Они ходят в той самой одежде, в какой прибыли сюда, пока она не износится совершенно, что обыкновенно продолжается довольно долго, – тогда только надевают восточное платье. Все соглашаются с тем, что им не везет в Иерусалиме, что нет здесь ни торговли, ни заработков. Большая часть их живет вспоможением, присылаемым единоверцами и родными тех стран, из коих они переселились, и за немногими исключениями вообще бедны. А однакоже твердят все и единогласно, что уже не возвратятся, ибо пришли умереть здесь, в земле им обетованной.

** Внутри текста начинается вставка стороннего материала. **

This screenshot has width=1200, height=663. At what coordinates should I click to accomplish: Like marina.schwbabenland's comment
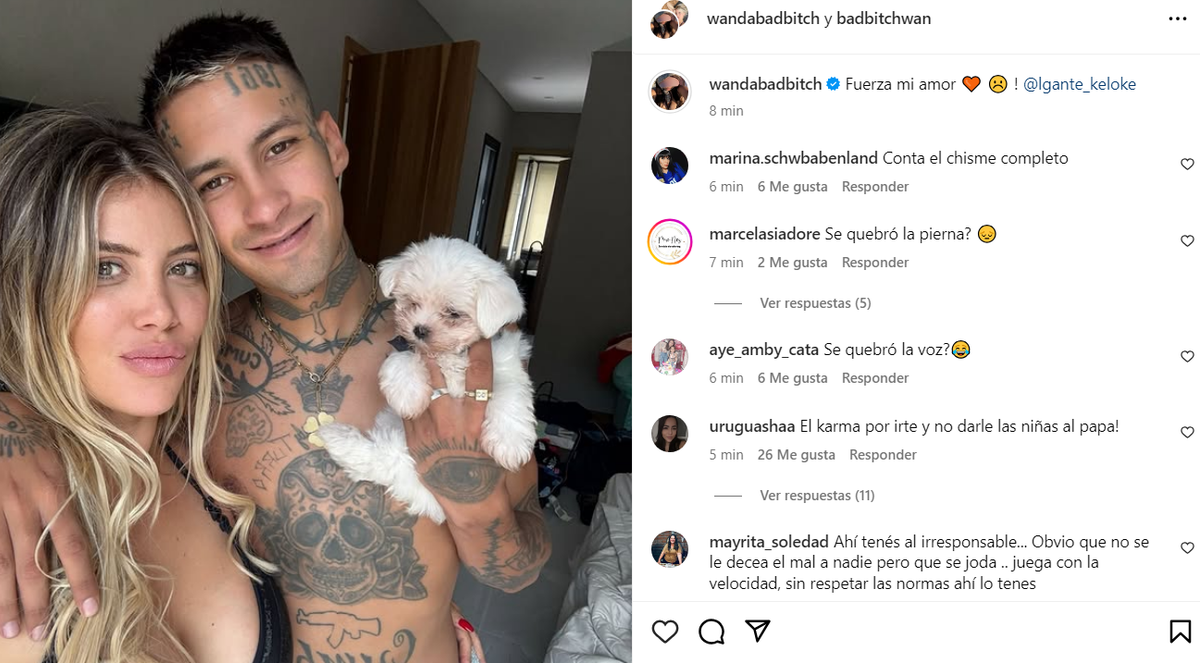click(x=1187, y=164)
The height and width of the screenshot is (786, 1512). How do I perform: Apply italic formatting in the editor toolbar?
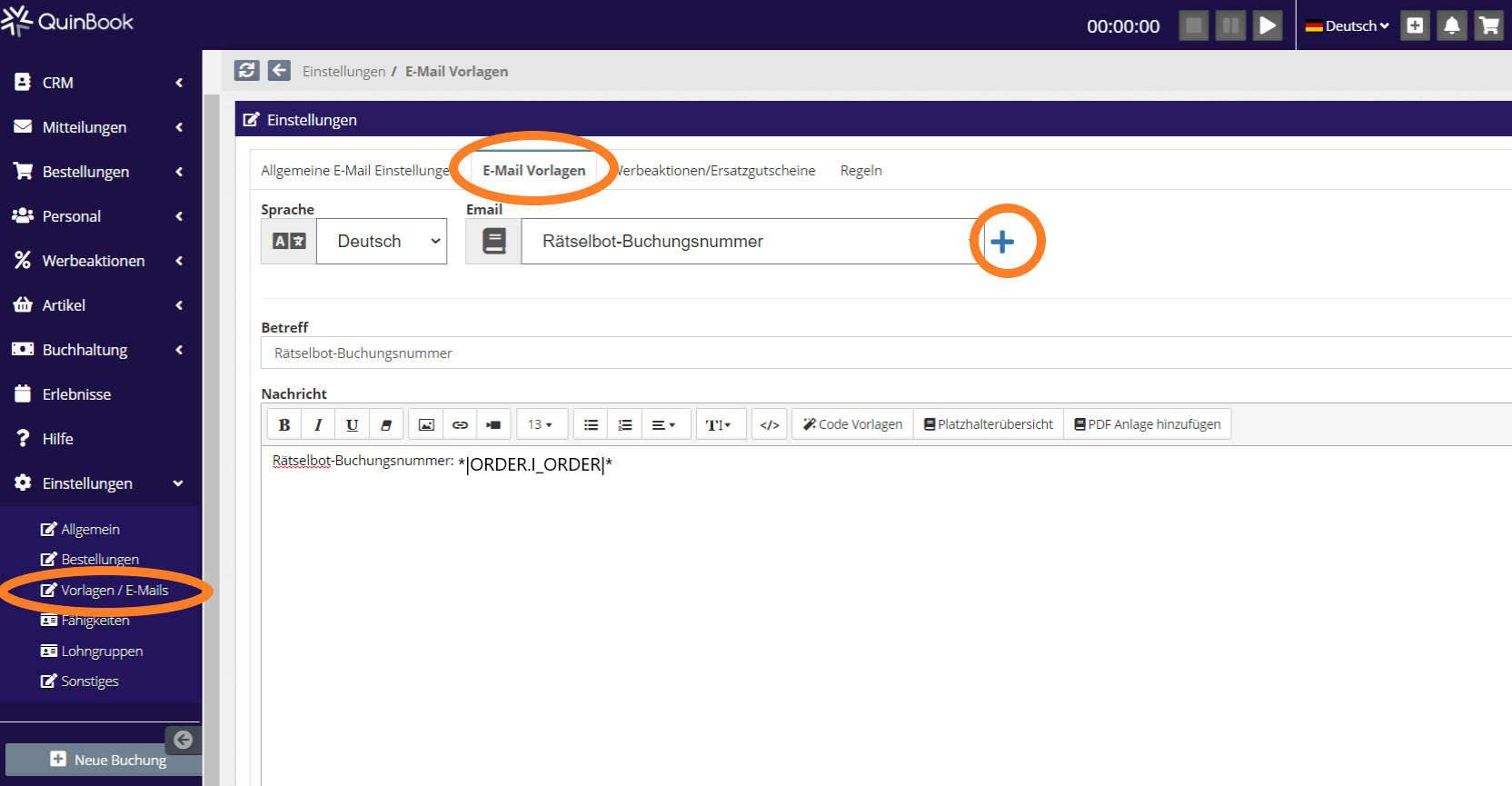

Некоторые паломники-писатели справедливо замечают, что евреи в Иерусалиме как бы изменяют свою натуру: они не шныряют здесь взад и вперед по целому городу, и почти не увидишь их нигде более, как только в их квартале, да и тот несмотря на густоту своего населения в обыкновенное время походит на пустыню; редко появится фигура изможденного годами и горем старца, или худой как скелет женщины в нищенских рубищах, или группа грязных донельзя ребятишек, беспечно играющих у порога полуразвалившейся лачуги. На этих узких улицах царствует нечистота во всей своей силе: кучи навоза, разная падаль, сор и другие нечистоты окружают бедные хижины, а местами попадаются пустыри и развалины, поросшие тернием. – Иерусалимские евреи разделяются на три общины: 1) Сафардим, – евреи испанские, которые считаются коренными иерусалимскими евреями, хотя время их переселения в Иерусалим известно в 1500 году; 2) Ашкенасы – евреи-переселенцы из Польши, западных губерний, из Пруссии, Австрии и других государств Германского союза и, наконец, 3) Евреи-караимы. Каждая из этих общин имеет свои отдельные синагоги, и не говоря уже о караимах, которых весьма немного, и две первые общины различаются между собою некоторыми религиозными верованиями. Испанские евреи зажиточнее ашкенасов, почему и синагога их отличается лучшим устройством. Она состоит из нескольких отдельных больших комнат; посреди каждой возвышается место вроде кафедры, окруженной балюстрадой для учителей закона; кругом скамьи; у передней стены место для хранения «книг закона» (Пятикнижие Моисеево), между которыми, как слышно, есть и весьма древние списки. Они накатываются на особую скалку с ручками. Одно из этих книгохранительных отделений отделано лучше и богаче других на счет какого-то благотворителя.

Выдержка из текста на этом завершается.